По прихоти судьбы, в 1760 году в действительные статские советники был пожалован и Петр Аксаков. Есть основания думать, что получив генеральский чин, он окончательно отстал от шутовства и сосредоточился на трудах письменных, благо, что образование и знание истории сему споспешествовали. Известно, что с 1762 по 1765 год он заведовал архивом Кабинета Петра Великого. Новая императрица Екатерина II, которая и раньше, в бытность Елизаветы, считала Аксакова “шутом, очень мало забавным”, внимала ему, теперь уже новоиспеченному архивариусу, – тот знакомил ее с содержанием особо важных документов. Есть известие, что в 1768 году наш герой состоял членом Экспедиции о колодниках Правительствующего Сената. Далее следы его теряются. Но в истории российской он затеряться не должен как наш последний придворный шут.
Титулованный арлекин. Лев Нарышкин
В 1783 году на страницах журнала “Собеседник любителей российского слова” разыгралась ожесточенная словесная баталия. Скрывшийся под маской анонима писатель Денис Фонвизин обратился к автору “Былей и небылиц” (а им была сама императрица Екатерина II) с весьма острыми вопросами на злобу дня. “Отчего в прежние времена, – вопрошал, в частности, Фонвизин, – шуты, шпыни и балагуры чинов не имели, а ныне имеют и весьма большие?”. Писатель здесь не вполне точен, ибо при Петре I потеха неизменно сопровождаласть серьезной государевой службой и многие царские шуты имели весьма высокие чины. Под “прежними” Фонвизин разумел здесь, надо полагать, времена Анны Иоанновны, когда штатные монаршие забавники выполняли исключительно шутовскую роль. Говоря же о шутах чиновных, Фонвизин метил в записного балагура при Дворе Екатерины II Льва Александровича Нарышкина (1733–1799) по прозванию “шпынь”, известного своими остроумными выходками и занимавшего высокий пост обер-шталмейстера.
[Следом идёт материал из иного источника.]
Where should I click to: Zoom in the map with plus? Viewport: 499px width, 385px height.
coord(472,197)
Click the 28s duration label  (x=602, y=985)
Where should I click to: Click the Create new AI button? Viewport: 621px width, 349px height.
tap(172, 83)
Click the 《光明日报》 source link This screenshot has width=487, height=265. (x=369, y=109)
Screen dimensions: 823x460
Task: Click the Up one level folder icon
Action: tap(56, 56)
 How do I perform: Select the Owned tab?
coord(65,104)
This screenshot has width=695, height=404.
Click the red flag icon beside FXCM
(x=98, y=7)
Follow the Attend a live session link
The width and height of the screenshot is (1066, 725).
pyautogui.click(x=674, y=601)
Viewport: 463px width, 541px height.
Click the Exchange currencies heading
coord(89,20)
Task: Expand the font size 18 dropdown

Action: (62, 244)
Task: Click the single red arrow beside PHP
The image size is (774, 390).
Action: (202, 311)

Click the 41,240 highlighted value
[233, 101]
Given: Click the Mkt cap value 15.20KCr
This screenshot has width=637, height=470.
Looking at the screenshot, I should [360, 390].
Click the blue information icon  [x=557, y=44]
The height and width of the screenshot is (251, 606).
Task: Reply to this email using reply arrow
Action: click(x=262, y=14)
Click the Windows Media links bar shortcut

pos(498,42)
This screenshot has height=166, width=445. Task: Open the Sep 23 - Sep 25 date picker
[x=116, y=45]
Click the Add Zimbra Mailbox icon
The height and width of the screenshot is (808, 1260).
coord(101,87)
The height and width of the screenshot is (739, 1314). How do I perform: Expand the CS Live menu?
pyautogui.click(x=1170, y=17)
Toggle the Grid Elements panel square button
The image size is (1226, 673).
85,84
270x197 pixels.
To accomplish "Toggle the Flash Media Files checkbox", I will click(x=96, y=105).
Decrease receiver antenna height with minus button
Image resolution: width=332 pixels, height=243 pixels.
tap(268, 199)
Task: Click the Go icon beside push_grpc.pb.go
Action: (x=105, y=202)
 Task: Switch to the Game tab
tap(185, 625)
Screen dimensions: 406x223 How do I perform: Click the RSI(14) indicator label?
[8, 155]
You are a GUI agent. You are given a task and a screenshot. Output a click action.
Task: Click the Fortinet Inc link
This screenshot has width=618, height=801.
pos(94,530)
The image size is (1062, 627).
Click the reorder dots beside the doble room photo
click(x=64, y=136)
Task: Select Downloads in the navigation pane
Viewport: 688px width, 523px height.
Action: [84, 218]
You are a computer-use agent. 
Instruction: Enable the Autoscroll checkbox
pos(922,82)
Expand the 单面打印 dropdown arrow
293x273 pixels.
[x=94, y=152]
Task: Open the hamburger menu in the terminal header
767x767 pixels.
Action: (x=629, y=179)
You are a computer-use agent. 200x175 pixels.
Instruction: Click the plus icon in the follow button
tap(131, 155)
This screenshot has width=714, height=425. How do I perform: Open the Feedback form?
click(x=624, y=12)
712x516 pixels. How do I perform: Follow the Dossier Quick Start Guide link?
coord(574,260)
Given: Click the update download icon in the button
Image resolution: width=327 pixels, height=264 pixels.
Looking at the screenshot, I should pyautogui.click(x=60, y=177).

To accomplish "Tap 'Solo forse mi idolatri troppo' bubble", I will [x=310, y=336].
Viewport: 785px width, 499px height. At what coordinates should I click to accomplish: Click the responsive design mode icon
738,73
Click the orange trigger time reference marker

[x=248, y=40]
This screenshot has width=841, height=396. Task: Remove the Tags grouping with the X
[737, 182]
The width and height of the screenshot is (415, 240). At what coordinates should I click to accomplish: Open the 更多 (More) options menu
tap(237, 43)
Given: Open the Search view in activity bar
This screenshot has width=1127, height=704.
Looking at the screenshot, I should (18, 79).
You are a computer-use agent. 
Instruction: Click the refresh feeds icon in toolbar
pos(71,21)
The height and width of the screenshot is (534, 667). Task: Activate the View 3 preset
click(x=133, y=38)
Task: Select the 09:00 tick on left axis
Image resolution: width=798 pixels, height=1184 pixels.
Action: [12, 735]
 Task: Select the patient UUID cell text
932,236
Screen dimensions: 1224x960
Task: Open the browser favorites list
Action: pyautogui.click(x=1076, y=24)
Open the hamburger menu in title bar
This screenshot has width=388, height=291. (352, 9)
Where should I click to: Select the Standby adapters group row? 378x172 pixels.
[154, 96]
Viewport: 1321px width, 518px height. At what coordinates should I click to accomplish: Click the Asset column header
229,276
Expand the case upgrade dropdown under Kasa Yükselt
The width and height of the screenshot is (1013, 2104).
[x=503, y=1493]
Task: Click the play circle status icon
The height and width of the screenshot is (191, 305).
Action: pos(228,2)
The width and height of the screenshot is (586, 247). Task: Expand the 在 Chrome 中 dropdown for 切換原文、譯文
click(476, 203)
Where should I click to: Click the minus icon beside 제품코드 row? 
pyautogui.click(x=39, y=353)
Венценосная сочинительница сочла слова Фонвизина неслыханной дерзостью. “Сей вопрос родился от свободоязычия, которого предки наши не имели, – резко одернула она писателя, – буде же бы имели, то начли бы на нынешнего одного десять преждебывших”. Мало того, Екатерина рассудила за благо дать нахалу и более пространную отповедь: в том же журнале она в разделе “Были и небылицы” противопоставляет некоего балагура (сиречь Нарышкина) скучным “маремиянам, плачущим и о всем мире косо и криво пекущимся, от коих обыкновенно в десяти шагах слышен уже дух скрытой зависти противу ближнего”.
Своей кульминации монарший гнев на “дурацкие вопросы” достиг в комедии-памфлете Екатерины “Вопроситель” (1783), направленной непосредственно против Фонвизина. Рассерженная самодержица называет главного героя комедии Вестолюба “посмешищем целого города”, говорит, что он “всех… глупяе и несноснее”, что его “любопытство, в гнусной обратившись порок, до того его доводит, что он весь день проводит докучая всем, кто с ним встретится, вопросами своими”.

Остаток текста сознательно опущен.